# WHAT NEEDS TO BE DONE:
Retype the items exactly as they appear, beginning at the line that contains "is (1478, 717)." and stopping after the line that contains "(x=457, y=132)".
+++ LISTED RECORDS +++
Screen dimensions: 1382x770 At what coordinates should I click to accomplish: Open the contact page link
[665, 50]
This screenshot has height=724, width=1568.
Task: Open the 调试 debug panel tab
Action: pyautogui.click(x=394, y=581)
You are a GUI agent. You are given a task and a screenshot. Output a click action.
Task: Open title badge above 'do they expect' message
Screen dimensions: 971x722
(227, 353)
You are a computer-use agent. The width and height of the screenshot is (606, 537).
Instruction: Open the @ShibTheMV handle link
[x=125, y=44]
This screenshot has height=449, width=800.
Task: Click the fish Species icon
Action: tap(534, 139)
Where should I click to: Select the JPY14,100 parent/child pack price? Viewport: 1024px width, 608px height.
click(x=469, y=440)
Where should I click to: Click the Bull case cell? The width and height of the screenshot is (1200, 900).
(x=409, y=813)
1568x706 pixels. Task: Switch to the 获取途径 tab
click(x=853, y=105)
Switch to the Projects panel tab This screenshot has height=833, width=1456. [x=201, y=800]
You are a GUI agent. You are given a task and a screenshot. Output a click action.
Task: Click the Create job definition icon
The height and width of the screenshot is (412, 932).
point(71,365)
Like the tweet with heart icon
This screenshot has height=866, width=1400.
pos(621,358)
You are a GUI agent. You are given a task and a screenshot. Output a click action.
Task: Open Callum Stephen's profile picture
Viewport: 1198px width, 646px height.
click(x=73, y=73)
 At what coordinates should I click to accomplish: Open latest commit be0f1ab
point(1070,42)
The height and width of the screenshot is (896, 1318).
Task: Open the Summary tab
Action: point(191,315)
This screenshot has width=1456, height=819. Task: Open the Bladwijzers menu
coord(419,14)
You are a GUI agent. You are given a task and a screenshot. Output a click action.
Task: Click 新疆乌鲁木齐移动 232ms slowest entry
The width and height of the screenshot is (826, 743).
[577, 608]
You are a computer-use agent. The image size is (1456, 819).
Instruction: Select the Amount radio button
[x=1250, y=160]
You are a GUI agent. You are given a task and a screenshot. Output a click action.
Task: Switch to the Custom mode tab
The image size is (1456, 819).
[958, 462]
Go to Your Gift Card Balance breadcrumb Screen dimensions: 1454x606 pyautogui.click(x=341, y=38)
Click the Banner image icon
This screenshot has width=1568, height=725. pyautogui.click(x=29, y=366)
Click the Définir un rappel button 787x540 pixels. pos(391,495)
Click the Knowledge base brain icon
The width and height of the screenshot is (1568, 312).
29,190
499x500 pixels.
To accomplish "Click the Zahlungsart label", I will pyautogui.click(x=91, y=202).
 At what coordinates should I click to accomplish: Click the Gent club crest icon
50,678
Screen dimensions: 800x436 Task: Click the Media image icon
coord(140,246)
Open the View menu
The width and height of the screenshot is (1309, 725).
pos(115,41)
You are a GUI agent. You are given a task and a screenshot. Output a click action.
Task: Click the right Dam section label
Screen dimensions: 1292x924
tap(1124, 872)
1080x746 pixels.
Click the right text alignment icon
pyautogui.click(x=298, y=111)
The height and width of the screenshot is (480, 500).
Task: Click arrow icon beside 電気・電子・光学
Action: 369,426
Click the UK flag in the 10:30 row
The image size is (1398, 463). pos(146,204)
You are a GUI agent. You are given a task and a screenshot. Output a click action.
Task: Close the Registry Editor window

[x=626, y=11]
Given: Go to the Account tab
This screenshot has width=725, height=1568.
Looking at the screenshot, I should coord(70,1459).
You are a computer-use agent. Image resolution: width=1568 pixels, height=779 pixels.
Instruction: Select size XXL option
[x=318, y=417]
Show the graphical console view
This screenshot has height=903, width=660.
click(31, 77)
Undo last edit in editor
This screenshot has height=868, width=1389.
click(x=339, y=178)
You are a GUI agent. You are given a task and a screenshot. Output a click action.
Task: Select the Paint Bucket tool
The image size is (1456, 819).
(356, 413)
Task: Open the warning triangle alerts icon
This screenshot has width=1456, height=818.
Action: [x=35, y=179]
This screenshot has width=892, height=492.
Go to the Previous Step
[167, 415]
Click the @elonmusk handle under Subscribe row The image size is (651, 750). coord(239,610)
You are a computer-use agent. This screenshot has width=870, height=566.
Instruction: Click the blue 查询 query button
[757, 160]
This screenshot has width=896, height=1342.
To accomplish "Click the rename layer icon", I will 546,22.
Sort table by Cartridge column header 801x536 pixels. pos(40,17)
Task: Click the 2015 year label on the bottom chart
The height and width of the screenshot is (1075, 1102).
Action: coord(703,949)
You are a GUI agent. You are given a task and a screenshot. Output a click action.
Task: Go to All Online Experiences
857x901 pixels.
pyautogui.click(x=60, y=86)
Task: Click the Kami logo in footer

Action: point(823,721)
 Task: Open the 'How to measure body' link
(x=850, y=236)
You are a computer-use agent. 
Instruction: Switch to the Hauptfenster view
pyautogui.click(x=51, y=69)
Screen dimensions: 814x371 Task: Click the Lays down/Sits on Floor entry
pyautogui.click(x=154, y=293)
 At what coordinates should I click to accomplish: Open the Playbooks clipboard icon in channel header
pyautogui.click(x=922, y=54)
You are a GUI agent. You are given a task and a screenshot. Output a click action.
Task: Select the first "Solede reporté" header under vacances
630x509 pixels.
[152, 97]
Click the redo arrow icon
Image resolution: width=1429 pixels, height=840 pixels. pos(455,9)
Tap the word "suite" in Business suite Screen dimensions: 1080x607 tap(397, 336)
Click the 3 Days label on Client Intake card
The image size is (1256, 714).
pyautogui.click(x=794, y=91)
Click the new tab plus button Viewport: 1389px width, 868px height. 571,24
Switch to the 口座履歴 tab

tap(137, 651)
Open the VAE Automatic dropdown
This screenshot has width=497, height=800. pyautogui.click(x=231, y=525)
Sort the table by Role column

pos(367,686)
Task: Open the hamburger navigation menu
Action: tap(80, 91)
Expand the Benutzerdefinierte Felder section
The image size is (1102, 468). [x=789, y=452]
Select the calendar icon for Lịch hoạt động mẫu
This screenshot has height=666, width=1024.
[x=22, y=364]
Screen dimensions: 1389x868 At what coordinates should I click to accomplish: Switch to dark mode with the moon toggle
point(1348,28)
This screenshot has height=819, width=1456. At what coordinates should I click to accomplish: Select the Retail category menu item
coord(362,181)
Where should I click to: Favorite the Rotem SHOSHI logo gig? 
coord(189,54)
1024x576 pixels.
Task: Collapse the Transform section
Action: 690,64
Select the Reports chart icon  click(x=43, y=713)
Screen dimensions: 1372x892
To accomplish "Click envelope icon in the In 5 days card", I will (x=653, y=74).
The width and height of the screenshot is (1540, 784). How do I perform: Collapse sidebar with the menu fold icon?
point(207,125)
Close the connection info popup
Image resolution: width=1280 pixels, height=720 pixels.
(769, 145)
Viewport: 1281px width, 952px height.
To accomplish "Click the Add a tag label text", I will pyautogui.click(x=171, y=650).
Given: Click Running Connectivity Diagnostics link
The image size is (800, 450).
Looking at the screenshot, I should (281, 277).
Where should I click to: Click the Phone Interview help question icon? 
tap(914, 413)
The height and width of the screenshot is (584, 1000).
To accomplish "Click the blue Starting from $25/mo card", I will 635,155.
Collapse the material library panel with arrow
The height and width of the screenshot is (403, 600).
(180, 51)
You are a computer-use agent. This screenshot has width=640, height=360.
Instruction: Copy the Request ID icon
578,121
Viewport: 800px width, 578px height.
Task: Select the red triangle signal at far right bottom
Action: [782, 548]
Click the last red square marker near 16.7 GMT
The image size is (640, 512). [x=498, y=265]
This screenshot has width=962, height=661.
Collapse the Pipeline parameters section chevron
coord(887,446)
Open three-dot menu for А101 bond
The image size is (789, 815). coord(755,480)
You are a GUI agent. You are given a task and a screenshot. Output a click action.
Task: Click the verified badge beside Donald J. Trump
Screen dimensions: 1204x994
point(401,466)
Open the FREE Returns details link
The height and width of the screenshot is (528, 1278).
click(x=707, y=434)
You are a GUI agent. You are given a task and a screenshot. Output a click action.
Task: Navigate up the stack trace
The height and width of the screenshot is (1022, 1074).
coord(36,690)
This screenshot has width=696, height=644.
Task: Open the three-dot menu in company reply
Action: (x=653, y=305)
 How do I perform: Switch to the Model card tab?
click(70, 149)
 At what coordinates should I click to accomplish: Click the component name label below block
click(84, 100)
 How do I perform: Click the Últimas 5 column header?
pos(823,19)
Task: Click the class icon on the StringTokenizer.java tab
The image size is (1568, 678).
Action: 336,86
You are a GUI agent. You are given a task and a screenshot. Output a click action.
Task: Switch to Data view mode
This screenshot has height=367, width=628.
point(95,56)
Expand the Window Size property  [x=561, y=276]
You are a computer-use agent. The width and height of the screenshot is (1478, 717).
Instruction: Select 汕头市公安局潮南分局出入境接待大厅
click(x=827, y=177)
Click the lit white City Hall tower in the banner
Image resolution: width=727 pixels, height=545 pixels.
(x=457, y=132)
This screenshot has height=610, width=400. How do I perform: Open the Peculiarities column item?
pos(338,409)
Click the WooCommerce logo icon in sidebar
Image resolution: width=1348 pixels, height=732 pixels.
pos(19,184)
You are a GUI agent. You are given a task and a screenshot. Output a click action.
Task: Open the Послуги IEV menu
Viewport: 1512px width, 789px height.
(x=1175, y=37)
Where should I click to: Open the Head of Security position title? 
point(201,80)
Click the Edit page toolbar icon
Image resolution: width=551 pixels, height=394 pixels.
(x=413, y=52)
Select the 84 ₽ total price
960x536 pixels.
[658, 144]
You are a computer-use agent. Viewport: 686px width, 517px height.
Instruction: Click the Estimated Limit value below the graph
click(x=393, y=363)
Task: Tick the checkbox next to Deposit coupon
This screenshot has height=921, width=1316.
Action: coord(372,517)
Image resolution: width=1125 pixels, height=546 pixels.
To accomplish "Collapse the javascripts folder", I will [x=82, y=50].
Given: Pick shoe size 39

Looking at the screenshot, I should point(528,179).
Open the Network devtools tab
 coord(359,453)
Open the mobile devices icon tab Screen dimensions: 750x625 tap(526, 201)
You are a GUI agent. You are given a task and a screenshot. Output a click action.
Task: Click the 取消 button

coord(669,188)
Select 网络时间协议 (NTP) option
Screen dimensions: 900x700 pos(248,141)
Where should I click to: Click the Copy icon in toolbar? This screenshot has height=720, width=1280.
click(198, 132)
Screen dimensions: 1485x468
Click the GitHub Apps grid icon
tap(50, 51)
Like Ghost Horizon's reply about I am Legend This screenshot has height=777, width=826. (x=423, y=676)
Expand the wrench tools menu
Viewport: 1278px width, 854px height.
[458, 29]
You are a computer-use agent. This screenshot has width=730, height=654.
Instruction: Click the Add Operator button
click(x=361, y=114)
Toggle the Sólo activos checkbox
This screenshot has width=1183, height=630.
+++
# WRITTEN SOLUTION:
You are a computer-use agent. The width and height of the screenshot is (1478, 717).
Instruction: Select 汕头市公安局潮南分局出入境接待大厅
click(x=827, y=177)
Click the lit white City Hall tower in the banner
Image resolution: width=727 pixels, height=545 pixels.
(x=457, y=132)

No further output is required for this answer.